# POSTFIX.. wil niet verzenden/ontvangen[OPGELOST]

## Azerix

Postfix wil niet meer opstarten na de verhuizing. Mijn Gentoo PC had ik tijdje gebruikt als HoofdPC(server), hij functioneerde als LAMP, DHCPD+iptabels. Paar weken geleden heb ik wanadoo aangeschafd en vandaar gebruik ik GentooPC niet meer als hoofdPC , het is nu een client. Zoals alle anderen PC's zijn verbonden aan een netwerk. Einege wat ik in /etc/postfix/main.cf gewijzigd had is volgende:

 *Quote:*   

> 
> 
> myhostname = smtp.wanadoo.nl
> 
> mydomain = wanadoo.nl
> ...

 

In /etc/mail/aliases heb ik de gegevens ingevuld en vervoglens /usr/bin/newaliases uitgevoerd om nieuwe aliases te installieren, maar dan krijg ik volgende bericht:

 *Quote:*   

> 
> 
> newaliases: fatal: gethostbyname("Azerix") does not resolve as a fully qualified domain name.
> 
> 

 

Azerix is mijn PC naam, dat heb ik in /etc/hostname aangegeven. Weet iemand hoe ik dit probleem kan oploassen.

Alvast bedankt,

AzerixLast edited by Azerix on Sat Dec 17, 2005 1:14 pm; edited 6 times in total

----------

## nixnut

Heb je dat ook in /etc/hosts aangepast? Of gebruik je een dns server thuis?

----------

## Azerix

Dankje wel   :Very Happy: , je hebt gelijk /etc/hosts moest aangepast worden. Postfix start nu op

----------

## Azerix

ik heb nog een kleine probleem met configuratie denk ik  :Confused:   Postfix start wel op, alleen verstuuren en ontvangen van emails doet ie  niet  :Sad:  . Ik heb met MUTT geprobeerd het versturen van emails, maar hij doet niet. Ik denk dat iets mis met configuratie van Postfix

/etc/postfix/main.cf

 *Quote:*   

> 
> 
> myhostname = smtp.wanadoo.nl 
> 
> mydomain = wanadoo.nl 
> ...

 

----------

## durian

 *Azerix wrote:*   

> ik heb nog een kleine probleem met configuratie denk ik :?  Postfix start wel op, alleen verstuuren en ontvangen van emails doet ie  niet :( . Ik heb met MUTT geprobeerd het versturen van emails, maar hij doet niet.
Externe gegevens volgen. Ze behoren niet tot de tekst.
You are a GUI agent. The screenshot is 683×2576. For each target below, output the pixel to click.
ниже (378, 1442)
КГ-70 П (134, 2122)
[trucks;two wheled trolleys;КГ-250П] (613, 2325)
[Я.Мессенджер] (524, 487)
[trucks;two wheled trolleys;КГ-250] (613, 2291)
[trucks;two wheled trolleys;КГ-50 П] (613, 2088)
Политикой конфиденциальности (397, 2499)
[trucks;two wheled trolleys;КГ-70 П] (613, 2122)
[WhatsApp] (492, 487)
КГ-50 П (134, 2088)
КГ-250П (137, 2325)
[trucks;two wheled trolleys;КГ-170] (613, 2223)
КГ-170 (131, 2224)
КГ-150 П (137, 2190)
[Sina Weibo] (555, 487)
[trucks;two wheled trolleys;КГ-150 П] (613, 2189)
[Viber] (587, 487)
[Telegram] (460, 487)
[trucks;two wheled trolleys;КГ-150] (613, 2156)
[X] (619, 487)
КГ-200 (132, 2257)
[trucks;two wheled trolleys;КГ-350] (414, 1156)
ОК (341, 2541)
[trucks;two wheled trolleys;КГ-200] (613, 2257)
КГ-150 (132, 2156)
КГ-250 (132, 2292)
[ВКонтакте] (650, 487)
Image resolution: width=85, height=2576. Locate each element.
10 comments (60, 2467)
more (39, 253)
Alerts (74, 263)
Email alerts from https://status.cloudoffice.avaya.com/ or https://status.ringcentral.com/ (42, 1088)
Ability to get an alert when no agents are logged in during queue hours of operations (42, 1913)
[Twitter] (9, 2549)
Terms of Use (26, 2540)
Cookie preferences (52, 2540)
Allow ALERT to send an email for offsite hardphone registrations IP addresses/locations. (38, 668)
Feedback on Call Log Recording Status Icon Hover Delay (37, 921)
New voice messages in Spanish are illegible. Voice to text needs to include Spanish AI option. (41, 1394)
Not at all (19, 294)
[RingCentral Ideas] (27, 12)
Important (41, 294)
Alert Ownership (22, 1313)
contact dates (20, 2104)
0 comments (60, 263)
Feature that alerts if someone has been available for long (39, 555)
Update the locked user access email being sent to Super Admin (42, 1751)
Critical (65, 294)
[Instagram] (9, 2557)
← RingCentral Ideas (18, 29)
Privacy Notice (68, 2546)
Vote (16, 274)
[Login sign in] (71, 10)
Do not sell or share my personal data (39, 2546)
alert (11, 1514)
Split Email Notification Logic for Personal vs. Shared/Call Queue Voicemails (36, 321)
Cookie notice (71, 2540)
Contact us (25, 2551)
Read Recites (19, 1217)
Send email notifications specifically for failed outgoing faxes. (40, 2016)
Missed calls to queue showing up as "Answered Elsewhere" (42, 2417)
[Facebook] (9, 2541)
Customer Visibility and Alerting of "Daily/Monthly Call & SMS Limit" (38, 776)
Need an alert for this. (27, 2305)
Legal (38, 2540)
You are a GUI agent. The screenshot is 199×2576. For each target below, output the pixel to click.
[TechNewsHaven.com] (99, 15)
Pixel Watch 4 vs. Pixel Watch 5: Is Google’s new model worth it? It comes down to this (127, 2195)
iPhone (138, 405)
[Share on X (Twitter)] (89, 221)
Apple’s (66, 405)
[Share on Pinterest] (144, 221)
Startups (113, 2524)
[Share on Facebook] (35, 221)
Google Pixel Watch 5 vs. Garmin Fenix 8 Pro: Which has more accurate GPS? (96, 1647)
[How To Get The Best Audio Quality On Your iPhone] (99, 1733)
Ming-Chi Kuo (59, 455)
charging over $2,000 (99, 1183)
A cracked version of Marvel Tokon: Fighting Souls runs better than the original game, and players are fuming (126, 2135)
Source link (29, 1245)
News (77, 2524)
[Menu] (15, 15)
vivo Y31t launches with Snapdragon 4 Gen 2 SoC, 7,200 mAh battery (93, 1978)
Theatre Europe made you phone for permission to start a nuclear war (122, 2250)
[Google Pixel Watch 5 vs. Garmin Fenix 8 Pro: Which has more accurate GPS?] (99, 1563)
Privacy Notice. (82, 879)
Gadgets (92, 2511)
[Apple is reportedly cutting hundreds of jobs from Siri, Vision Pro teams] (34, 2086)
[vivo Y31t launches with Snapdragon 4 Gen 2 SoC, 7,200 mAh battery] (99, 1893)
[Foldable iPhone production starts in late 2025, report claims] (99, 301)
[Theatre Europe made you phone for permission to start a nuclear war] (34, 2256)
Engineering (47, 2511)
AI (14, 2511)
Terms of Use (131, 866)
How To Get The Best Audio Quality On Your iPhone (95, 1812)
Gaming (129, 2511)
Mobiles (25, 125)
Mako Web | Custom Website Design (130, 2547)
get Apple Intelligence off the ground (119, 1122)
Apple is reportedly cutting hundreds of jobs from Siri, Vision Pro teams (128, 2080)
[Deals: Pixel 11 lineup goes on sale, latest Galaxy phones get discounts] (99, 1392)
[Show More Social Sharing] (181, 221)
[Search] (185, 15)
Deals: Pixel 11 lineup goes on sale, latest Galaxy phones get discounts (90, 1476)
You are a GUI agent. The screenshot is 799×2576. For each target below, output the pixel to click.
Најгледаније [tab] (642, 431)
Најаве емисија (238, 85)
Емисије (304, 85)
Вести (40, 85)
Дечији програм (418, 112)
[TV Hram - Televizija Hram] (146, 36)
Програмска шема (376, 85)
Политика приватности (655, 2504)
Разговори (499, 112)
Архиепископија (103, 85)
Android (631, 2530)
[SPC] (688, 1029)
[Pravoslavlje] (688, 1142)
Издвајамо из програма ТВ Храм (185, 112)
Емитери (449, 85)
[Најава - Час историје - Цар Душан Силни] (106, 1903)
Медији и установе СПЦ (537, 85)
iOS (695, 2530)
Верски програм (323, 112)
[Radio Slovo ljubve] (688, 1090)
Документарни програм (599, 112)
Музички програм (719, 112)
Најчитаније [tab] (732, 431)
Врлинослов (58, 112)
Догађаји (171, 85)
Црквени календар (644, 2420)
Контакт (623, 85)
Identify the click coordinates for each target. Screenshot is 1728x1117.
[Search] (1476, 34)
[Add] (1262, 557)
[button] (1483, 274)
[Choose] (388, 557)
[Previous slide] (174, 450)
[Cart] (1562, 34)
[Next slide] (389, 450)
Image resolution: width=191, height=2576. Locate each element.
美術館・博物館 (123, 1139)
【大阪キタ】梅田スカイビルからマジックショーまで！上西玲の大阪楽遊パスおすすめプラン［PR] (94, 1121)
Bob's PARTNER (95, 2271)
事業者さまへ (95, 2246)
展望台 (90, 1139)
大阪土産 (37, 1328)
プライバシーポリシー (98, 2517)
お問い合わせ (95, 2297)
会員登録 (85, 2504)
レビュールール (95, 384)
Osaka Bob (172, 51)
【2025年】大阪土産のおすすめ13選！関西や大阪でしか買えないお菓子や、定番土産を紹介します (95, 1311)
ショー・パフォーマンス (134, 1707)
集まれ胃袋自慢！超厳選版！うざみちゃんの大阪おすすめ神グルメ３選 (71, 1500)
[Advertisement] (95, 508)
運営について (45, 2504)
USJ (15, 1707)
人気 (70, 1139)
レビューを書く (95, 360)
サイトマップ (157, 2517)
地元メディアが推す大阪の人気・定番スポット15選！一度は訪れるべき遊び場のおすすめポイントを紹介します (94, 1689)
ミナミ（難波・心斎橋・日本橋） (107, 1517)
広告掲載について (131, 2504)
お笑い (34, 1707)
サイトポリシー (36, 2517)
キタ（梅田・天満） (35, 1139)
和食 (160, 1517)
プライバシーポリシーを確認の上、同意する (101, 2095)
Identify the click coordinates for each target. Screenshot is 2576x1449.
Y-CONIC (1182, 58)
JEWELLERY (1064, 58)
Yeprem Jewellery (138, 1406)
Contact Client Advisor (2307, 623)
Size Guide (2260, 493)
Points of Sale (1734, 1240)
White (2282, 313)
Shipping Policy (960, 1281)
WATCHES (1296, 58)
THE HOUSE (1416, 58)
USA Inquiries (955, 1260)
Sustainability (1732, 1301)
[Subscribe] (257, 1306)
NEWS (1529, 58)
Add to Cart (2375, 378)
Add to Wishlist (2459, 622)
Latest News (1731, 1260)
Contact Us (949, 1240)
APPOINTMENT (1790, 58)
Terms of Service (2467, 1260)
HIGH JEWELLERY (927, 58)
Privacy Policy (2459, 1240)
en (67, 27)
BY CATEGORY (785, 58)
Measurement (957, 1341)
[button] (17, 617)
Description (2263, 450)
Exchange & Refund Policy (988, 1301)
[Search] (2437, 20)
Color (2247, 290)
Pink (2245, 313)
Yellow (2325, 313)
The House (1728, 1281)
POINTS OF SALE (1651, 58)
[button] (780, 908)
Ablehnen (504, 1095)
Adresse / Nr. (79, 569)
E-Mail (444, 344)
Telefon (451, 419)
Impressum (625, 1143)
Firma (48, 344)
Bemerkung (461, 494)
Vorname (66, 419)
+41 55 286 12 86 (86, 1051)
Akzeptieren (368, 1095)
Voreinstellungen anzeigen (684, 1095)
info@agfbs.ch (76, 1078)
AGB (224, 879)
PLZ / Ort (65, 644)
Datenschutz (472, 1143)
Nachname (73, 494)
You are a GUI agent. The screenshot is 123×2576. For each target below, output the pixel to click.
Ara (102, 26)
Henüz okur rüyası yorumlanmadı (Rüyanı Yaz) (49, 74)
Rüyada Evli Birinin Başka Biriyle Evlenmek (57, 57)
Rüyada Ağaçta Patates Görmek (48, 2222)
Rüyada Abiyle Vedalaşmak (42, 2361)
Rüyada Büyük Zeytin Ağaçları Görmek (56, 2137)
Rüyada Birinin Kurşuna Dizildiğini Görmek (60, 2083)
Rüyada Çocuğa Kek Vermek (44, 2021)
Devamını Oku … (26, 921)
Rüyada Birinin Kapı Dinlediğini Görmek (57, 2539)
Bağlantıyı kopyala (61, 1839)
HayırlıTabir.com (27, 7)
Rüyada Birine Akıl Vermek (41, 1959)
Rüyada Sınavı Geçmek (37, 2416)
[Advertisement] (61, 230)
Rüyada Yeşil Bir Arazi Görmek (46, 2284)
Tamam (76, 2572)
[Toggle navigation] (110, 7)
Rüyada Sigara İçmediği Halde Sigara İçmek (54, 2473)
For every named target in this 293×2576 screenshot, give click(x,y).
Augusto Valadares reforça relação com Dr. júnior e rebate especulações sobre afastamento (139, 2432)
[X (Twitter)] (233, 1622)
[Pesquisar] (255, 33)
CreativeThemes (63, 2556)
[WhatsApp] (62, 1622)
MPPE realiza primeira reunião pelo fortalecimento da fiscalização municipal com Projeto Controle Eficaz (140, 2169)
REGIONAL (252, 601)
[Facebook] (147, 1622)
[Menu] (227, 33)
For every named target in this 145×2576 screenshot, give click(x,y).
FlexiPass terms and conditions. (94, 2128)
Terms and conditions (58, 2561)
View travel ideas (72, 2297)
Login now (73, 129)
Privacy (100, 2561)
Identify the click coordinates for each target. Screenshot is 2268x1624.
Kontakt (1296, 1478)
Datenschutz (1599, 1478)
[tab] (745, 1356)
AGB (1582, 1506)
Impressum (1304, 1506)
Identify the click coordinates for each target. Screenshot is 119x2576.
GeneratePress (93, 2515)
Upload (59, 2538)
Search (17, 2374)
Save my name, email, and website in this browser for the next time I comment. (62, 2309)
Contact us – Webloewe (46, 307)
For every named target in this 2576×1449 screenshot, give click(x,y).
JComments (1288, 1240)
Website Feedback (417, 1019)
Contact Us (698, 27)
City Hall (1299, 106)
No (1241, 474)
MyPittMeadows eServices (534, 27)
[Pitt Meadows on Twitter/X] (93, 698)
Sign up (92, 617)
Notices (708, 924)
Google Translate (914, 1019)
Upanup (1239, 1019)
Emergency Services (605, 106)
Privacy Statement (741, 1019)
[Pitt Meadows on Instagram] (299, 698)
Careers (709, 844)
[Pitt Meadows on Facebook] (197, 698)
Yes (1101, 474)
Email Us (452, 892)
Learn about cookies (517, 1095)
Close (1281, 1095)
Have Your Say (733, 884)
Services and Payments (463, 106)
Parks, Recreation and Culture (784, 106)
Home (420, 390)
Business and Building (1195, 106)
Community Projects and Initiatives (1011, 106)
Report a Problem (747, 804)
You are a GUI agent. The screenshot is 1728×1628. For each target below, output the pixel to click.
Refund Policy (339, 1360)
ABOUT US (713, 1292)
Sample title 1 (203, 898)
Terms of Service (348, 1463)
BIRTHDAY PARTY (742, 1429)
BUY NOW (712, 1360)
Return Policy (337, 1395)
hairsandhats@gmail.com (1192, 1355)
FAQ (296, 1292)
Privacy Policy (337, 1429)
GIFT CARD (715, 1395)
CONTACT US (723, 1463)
Ik denk dat iets mis met configuratie van Postfix
> 
> /etc/postfix/main.cf
> 
>  *Quote:*   
> ...

 

Die myhostname lijkt me niet kloppen, of ben jij de smtp server van wanadoo? :-)

-peter

----------

## Azerix

Toen ik @home had en gebruikte toen smtp.home.nl en CCnumer als hostname in /etc/hostname en het werkte. Maar nu heb ik wanadoo en de linux PC is verbonden nu aan een netwerk dus 192.168.1.x (dus geen hoofdPC meer) . 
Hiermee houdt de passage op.